Newsome and the Ravens will go with the best player available almost every time.
But could that strategy change this year given the current NFL labor uncertainty? Could the Ravens' needs play a bigger factor in their drafting this year than in years past?
Let me explain why it might.
Because of the pending lockout - which would put a freeze on player movement - the draft will precede free agency this year. Once the current collective bargaining agreement runs out on March 3, free agency will be put on hold, and the Ravens, as well as the other 31 teams around the league, won't be able to talk to current NFL players until a new CBA is reached.
That could be sometime in March, it could be sometime in September. Hey, it could be in June of 2015. We just don't know when a deal will be finalized, and neither do the teams.
That leaves the draft as the only sure way that teams can improve their roster and fill holes at certain positions.
So if you're the Ravens, and you need a wide receiver, pass rusher and offensive lineman, you might be more likely to reach for a player at those positions this year.
You're not sure if you'll be able to snag an impact wide receiver in free agency, or find a proven offensive tackle at the right price on the free agent market.
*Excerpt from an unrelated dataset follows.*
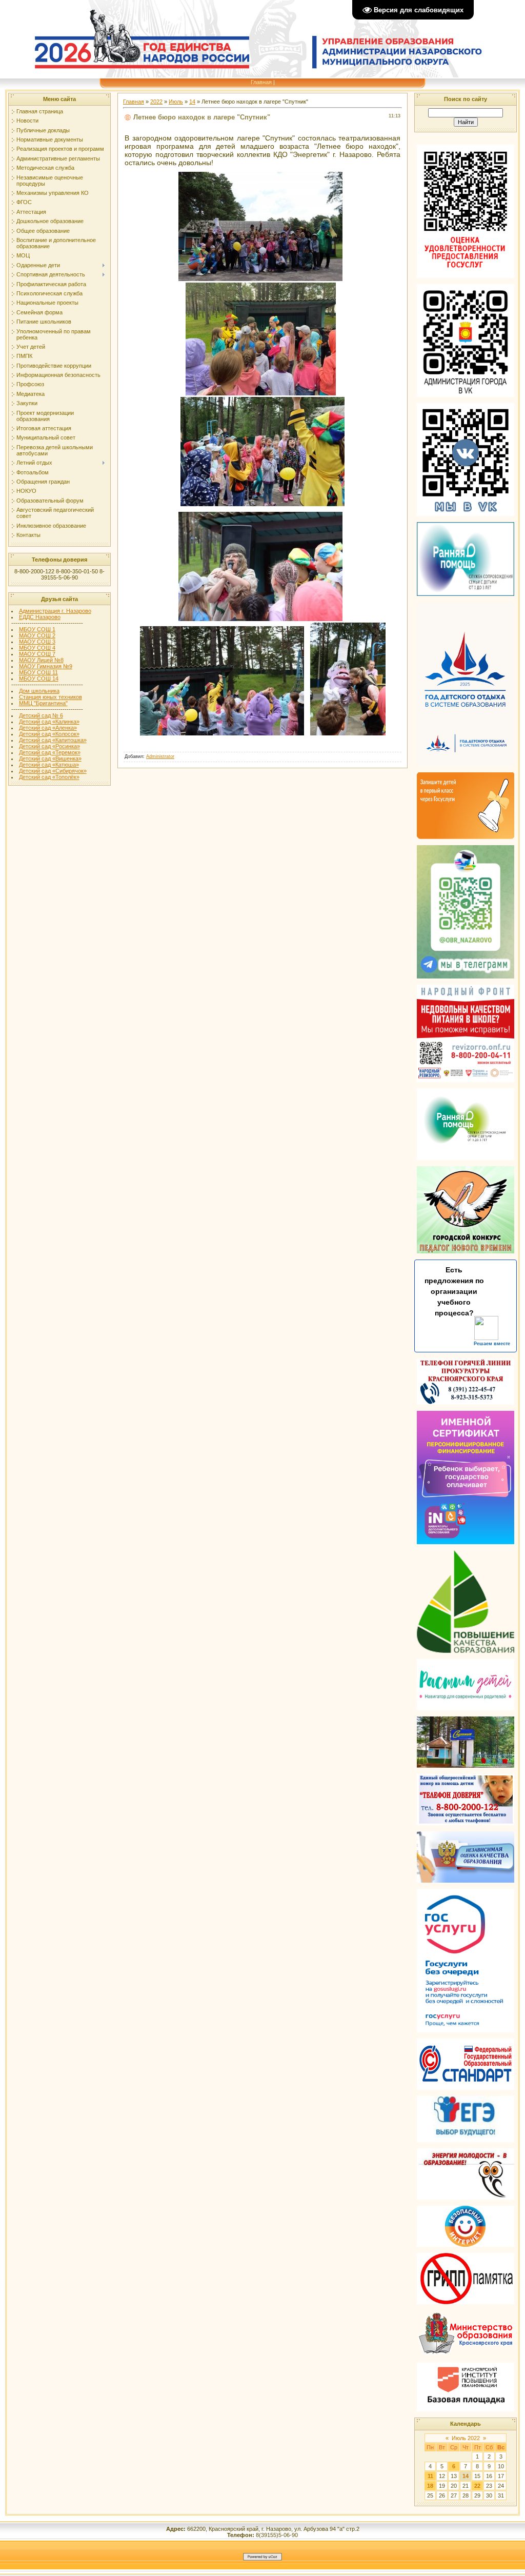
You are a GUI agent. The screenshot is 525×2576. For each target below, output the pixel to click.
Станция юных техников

You don't know if a veteran pass rusher who fits your system will be available once a new CBA is in place.
Of course, the draft isn't a perfect solution, either. You don't know how the players you select will transition to the pro game, and they won't be allowed to start meeting with their positional coaches or learning your system until a CBA is finalized, which could significantly hinder their development.
But right now, the draft is the only sure thing NFL front offices have in front of them. And that might leave some teams - including the Ravens - looking for specific needs come April's three-day session from Radio City Music Hall.